Task requirements.
Scan the material below for the string "icon", and copy every line where it shows up.
_____
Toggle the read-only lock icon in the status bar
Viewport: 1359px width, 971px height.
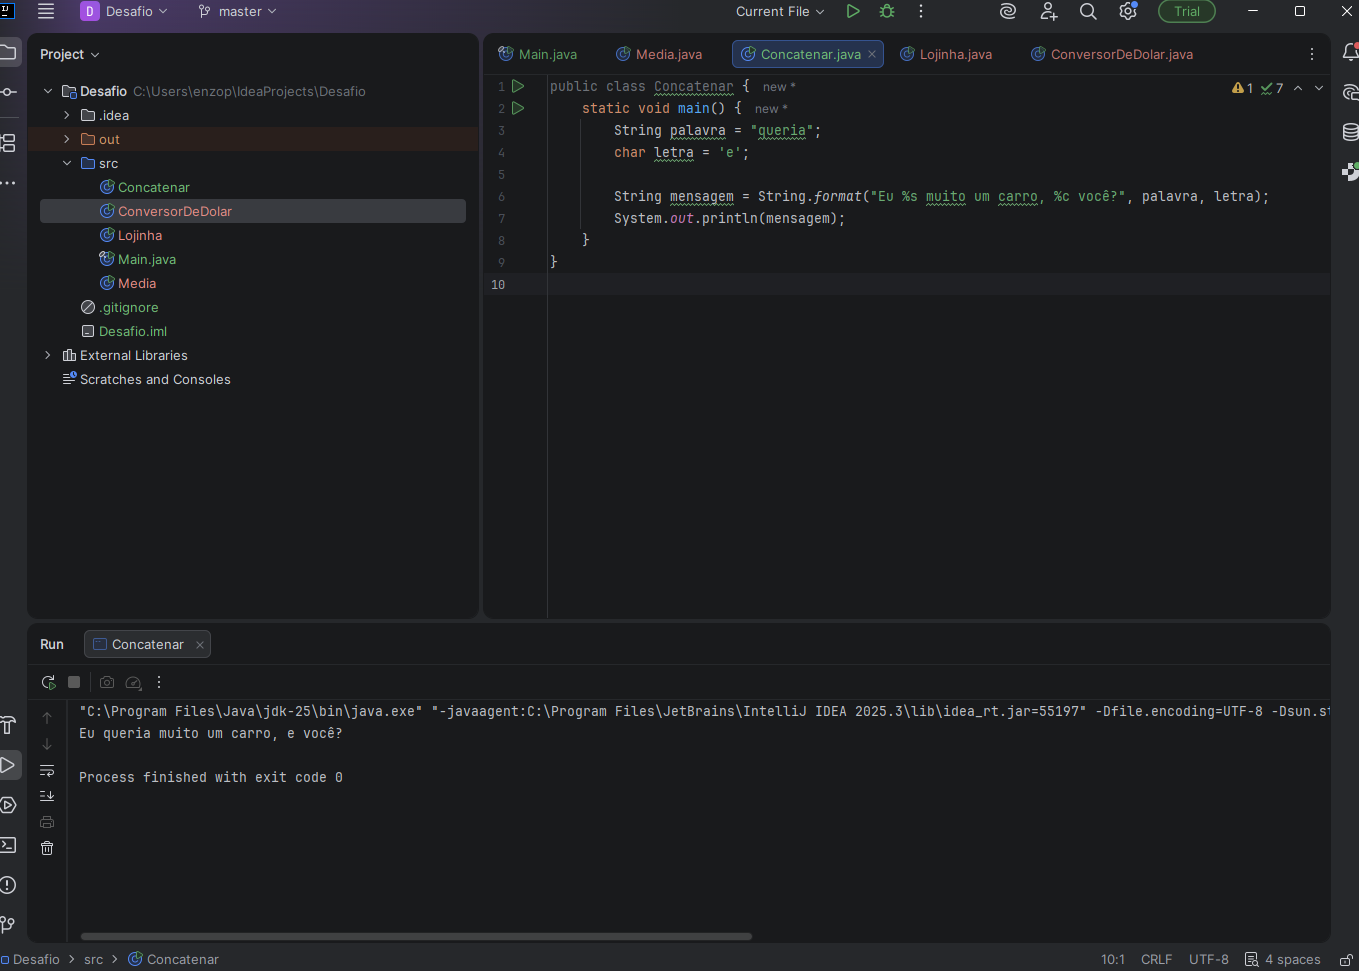point(1346,960)
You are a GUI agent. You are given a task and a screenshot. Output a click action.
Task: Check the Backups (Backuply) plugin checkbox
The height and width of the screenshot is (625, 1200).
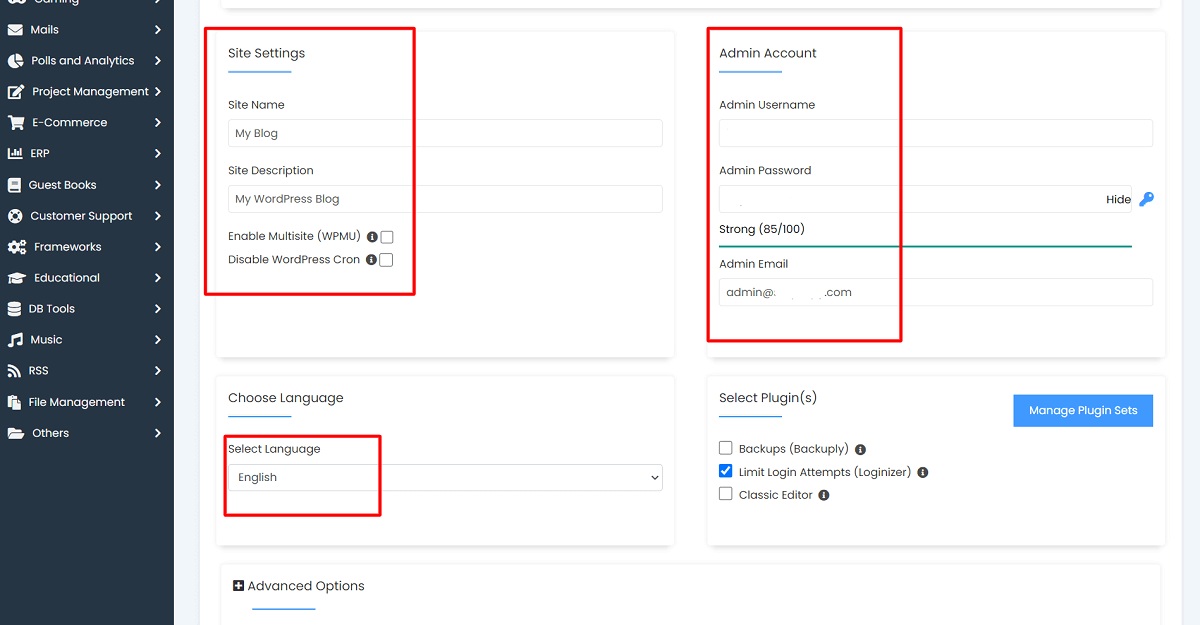pos(725,448)
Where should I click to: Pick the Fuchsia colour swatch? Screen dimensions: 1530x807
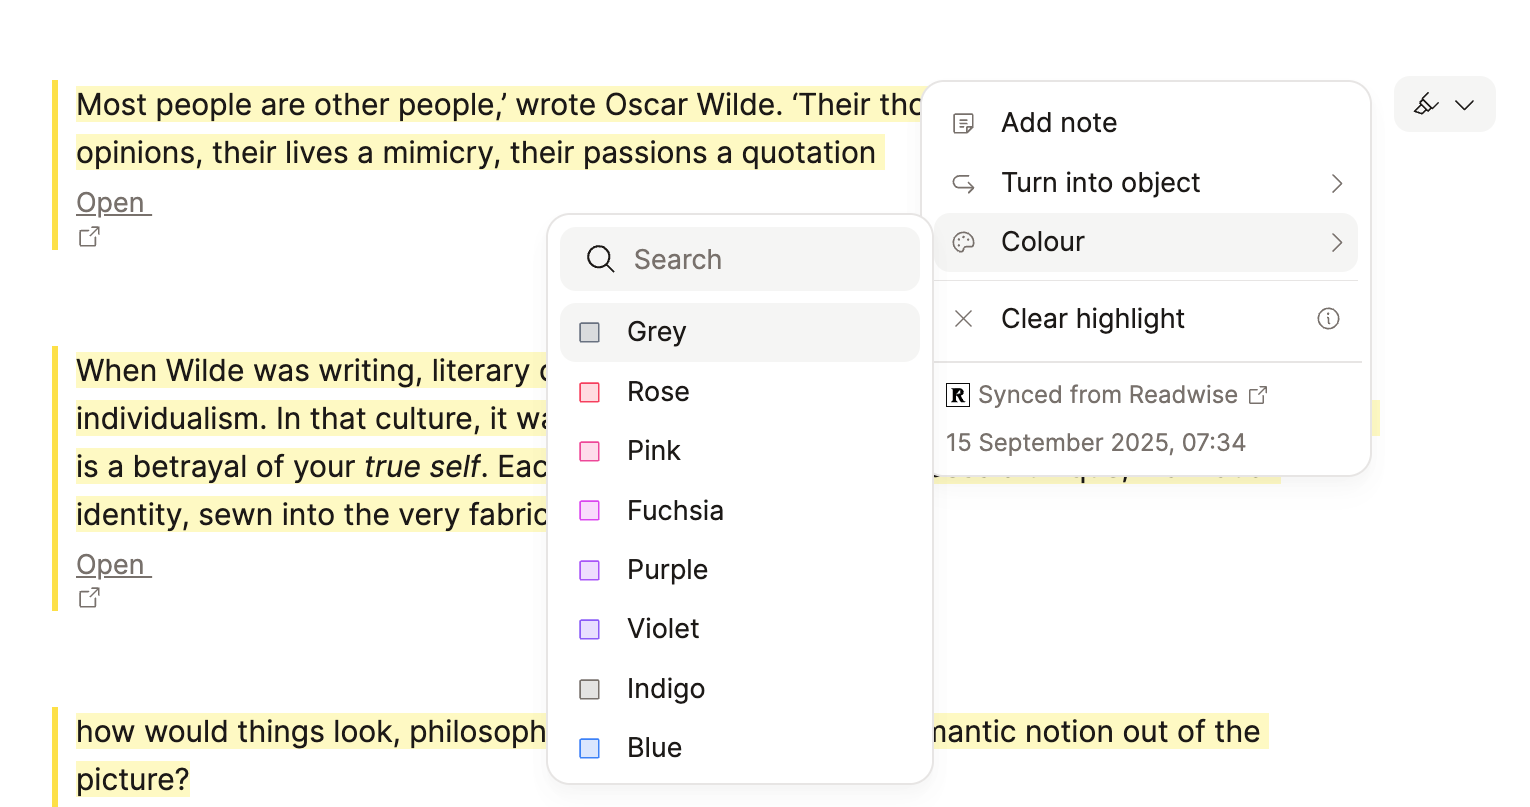[590, 511]
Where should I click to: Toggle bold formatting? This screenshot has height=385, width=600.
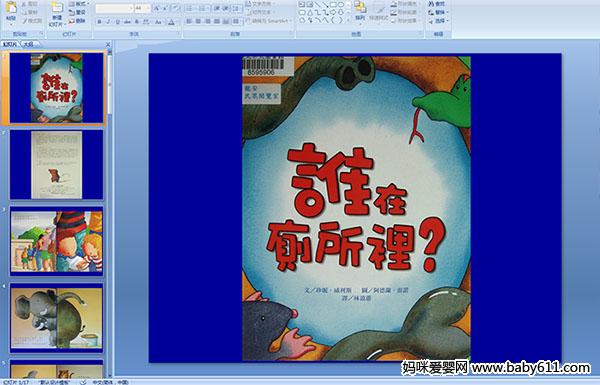point(99,22)
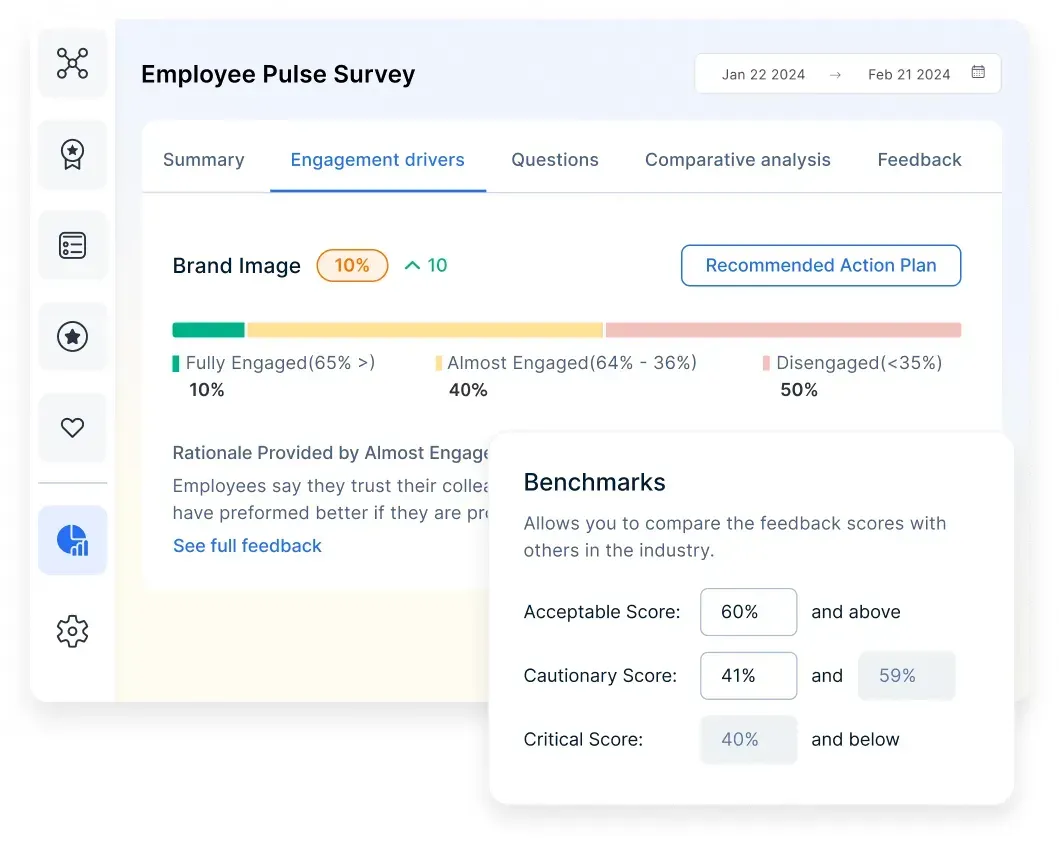Click the green Fully Engaged segment of the bar
The image size is (1059, 842).
pos(208,329)
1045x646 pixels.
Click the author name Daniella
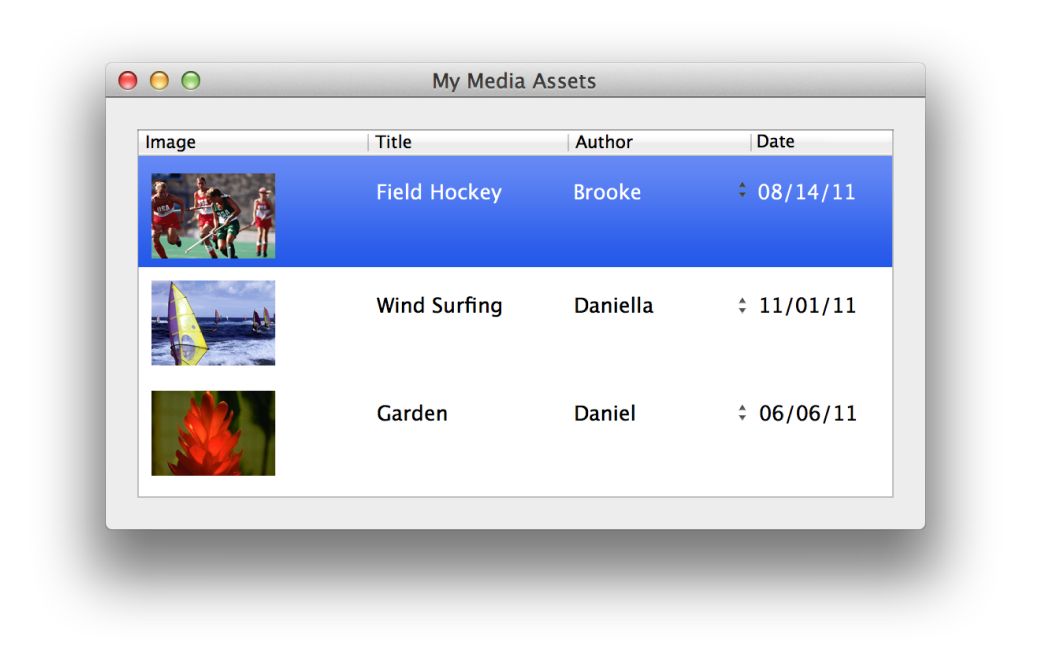(613, 306)
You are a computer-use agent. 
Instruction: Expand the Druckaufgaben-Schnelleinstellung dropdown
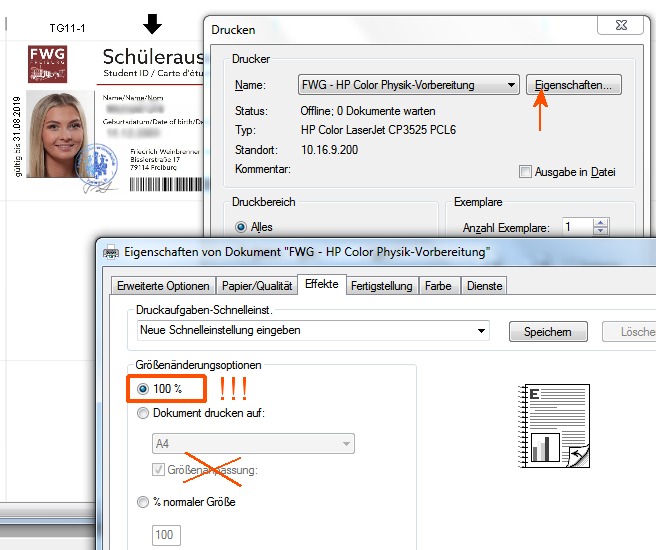point(481,330)
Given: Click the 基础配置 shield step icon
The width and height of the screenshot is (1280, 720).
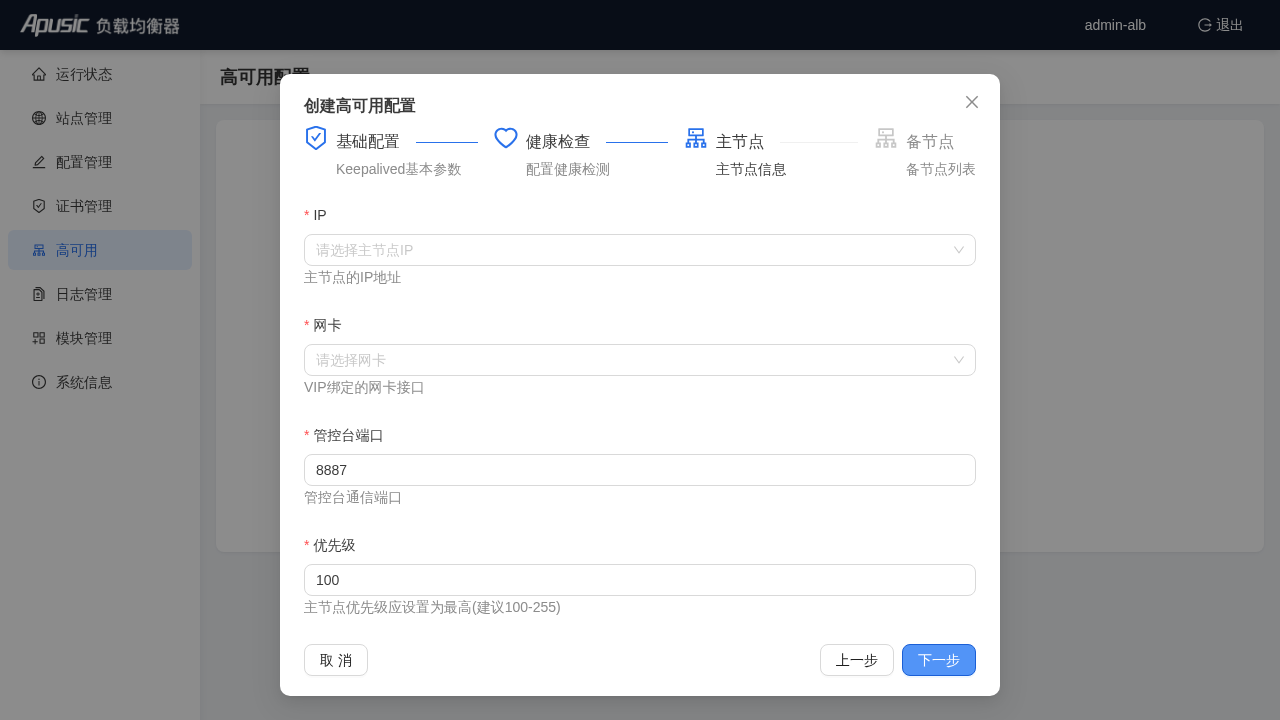Looking at the screenshot, I should tap(316, 138).
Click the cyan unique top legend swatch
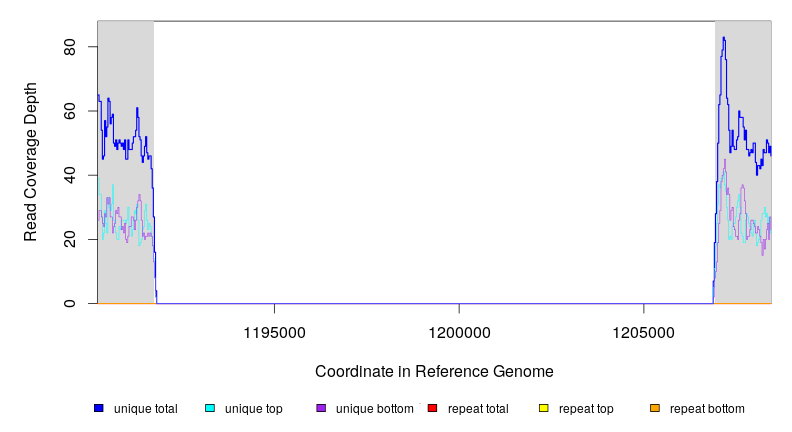The image size is (792, 432). click(210, 408)
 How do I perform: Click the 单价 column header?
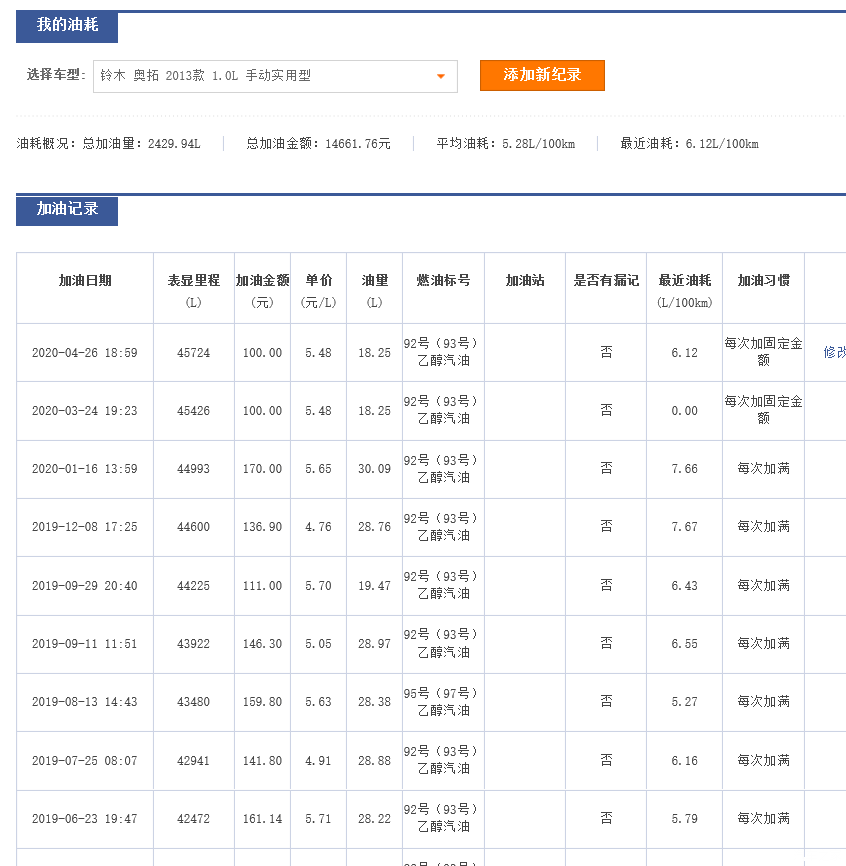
_____
Task solution.
Toggle the read-only lock icon in the status bar
Given: Click the 基础配置 shield step icon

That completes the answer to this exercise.